Até agora, as cobiçadas células-tronco embrionárias humanas (CTEHs) eram obtidas de embriões de cerca de 4 a 5 dias, na fase em que são chamados de blastocistos e têm mais de uma centena de células.

Nessa altura o embrião tem o formato de uma esfera oca, dentro da qual se encontra uma massa de células que dará origem ao feto propriamente dito, sendo por isso chamadas de pluripotentes (podem se transformar em qualquer célula do corpo).

Tal capacidade de transformação está na raiz do interesse dos pesquisadores.

CTEHs poderiam em princípio ser usadas para substituir células defeituosas ou de tecidos com problemas, como uma área do cérebro danificada pelo mal de Parkinson. Para obtê-las, contudo, a esfera do blastocisto tem de ser rompida, inviabilizando o desenvolvimento do embrião.

Isso desperta a ojeriza de todos aqueles que enxergam um ser humano naquela centena e meia de células.

Daí toda a resistência a esse tipo de pesquisa, que levou por exemplo às restrições da Lei de Biossegurança brasileira (podem ser usados somente embriões inviáveis com mais de três anos de congelamento em clínicas de reprodução assistida). Lanza acha que resolveu o problema.

A ACT repetiu com embriões humanos o que já tinha realizado com camundongos.
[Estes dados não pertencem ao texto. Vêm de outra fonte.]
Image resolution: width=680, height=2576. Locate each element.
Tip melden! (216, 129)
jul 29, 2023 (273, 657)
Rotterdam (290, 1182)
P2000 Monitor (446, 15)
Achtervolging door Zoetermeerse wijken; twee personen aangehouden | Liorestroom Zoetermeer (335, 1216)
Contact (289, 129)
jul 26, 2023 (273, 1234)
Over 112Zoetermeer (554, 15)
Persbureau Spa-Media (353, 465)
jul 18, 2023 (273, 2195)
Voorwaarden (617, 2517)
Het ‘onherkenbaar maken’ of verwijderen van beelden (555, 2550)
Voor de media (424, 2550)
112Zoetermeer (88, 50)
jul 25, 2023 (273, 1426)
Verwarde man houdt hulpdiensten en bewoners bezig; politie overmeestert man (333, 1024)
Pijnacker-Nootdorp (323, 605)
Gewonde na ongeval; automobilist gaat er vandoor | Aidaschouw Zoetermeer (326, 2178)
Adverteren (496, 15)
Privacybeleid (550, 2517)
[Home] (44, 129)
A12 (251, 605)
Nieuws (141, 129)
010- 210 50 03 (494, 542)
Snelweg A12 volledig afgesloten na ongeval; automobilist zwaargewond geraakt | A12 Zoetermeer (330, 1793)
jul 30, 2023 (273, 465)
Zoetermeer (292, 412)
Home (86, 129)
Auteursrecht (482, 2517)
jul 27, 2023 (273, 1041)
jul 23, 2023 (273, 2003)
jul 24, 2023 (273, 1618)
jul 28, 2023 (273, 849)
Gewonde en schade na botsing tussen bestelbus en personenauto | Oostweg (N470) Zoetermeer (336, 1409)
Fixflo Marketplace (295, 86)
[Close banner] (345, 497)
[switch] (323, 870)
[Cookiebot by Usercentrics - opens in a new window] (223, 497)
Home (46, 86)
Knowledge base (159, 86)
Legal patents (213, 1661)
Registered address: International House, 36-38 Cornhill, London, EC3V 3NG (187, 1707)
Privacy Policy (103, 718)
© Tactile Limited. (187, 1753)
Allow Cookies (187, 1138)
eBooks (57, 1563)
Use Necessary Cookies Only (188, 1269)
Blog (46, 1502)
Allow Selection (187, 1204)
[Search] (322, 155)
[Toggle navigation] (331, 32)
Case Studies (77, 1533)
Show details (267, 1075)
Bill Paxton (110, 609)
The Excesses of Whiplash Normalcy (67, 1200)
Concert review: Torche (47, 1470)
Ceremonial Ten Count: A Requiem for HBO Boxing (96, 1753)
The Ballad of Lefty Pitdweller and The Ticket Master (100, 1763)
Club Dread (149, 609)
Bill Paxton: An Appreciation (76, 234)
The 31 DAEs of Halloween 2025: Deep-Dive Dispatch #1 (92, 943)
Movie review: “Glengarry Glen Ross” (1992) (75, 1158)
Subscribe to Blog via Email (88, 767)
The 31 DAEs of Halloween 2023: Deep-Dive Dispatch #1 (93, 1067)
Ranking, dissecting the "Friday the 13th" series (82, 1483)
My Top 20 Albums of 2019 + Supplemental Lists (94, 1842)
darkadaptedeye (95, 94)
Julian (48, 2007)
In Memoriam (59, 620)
Lançou mão de uma técnica usada em muitas clínicas avançadas de reprodução, a biópsia de embrião.

Quando ele tem apenas dois dias, uma de suas oito células é sugada por meio de pipetas finíssimas, as mesmas empregadas para manipular óvulos e espermatozóides no procedimento de fertilização in vitro.

A célula seqüestrada permite a realização de testes de DNA, para verificar a ocorrência de algumas doenças e síndromes genéticas conhecidas. Na sua ausência, o embrião pode ser implantado no útero da candidata a mãe e tornar-se um bebê sadio.

Lanza e companhia usaram a célula para iniciar uma cultura de CTEHs, preservando a integridade do embrião.

O pesquisador disse ao jornal "The New York Times" que não haveria mais "motivos racionais" para alguém se opor a esse tipo de pesquisa. Não é bem assim. Racionalmente, pode-se argumentar que a biópsia não é isenta de riscos para o embrião.

No caso do teste de DNA, o risco é assumido em seu benefício (afastar a possibilidade de doenças genéticas). Na técnica da ACT, em favor de outrem. Contra essa objeção, já se propõe que a célula arrancada seja posta a dividir-se, usando então suas descendentes para ambas as finalidades, diagnóstico e cultura de CTEHs.

Lanza desconsidera, porém, que existem objeções éticas contra a própria fertilização in vitro. De católicos, por exemplo. No Brasil, sua influência mantém em perigo até a Lei de Biossegurança, pois uma ação direta de inconstitucionalidade contra ela até hoje não foi julgada.

Além disso, a aparente simplicidade da técnica suscita a reflexão: poderia ter sido tentada antes, quando tantos pesquisadores juravam de pés juntos que o irracionalismo estava impedindo o progresso da ciência, ao rejeitar a violação de uma simples bolinha de células. Só o fizeram sob pressão.

Agora vai? Parece que não. O fosso está mais abaixo.